Online payment giant PayPal is facing a class-action lawsuit over a data breach that exposed the personal and financial information of almost 35,000 users.
The lawsuit alleges that PayPal was negligent and failed to implement basic security measures or comply with industry data protection standards. The affected users were advised to reset their passwords and enable two-factor authentication (2FA) as a precautionary measure.
Although PayPal quickly identified and contained the breach, the investigation took nearly two weeks to complete. During this time, the company confirmed that the hackers had gained access to the user accounts using valid credentials, although they denied that this was a result of a breach in their systems.
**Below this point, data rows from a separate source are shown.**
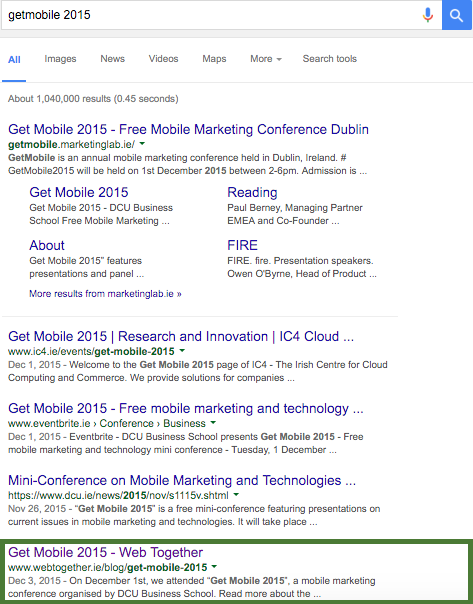The height and width of the screenshot is (604, 473).
Task: Open the Reading sitelink
Action: [252, 192]
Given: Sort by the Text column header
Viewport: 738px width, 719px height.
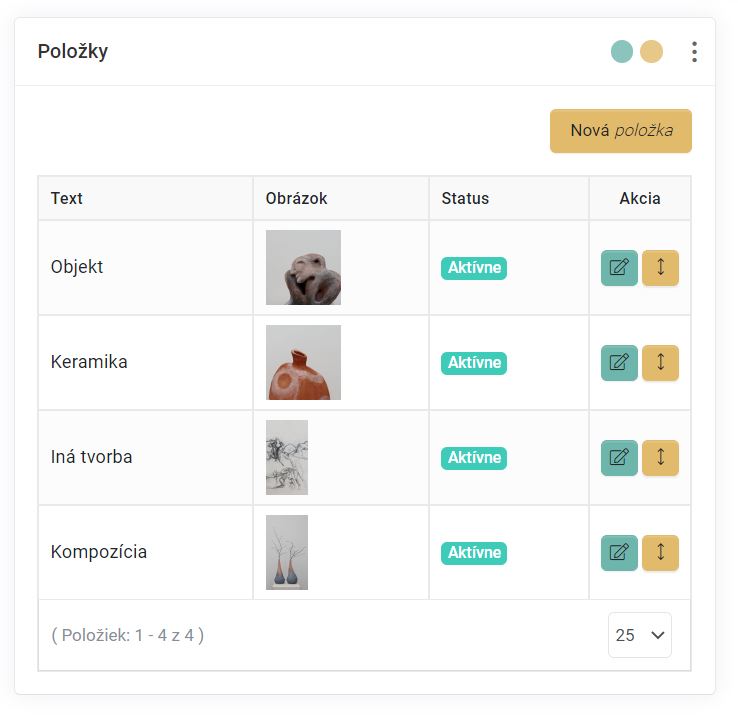Looking at the screenshot, I should tap(67, 198).
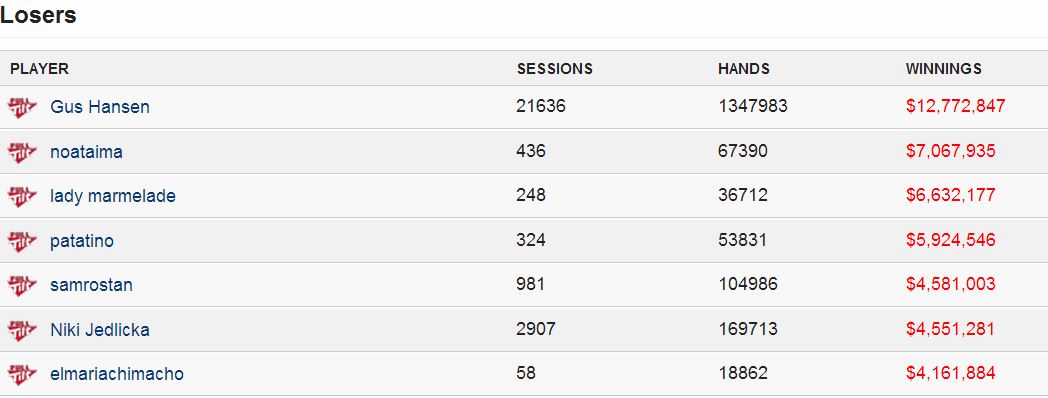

According to PayPal, there was no evidence to suggest that the user credentials were obtained directly from them.
The lawsuit was filed in the US District Court for the Northern District of California and could potentially represent thousands of affected individuals seeking damages from PayPal, which had a reported user base of 435 million in 2022.
The company has been experiencing a steady increase in its user base, with more and more people relying on its services for digital transactions.
This is not the first time PayPal has faced legal action over a data breach. In 2020, the company settled a lawsuit filed by the US Securities and Exchange Commission (SEC) over allegations that it violated the agency’s security breach notification rule.
PayPal agreed to pay $450,000 in civil penalties to settle the case, which was the SEC’s first enforcement action against a company for violations of the breach notification rule.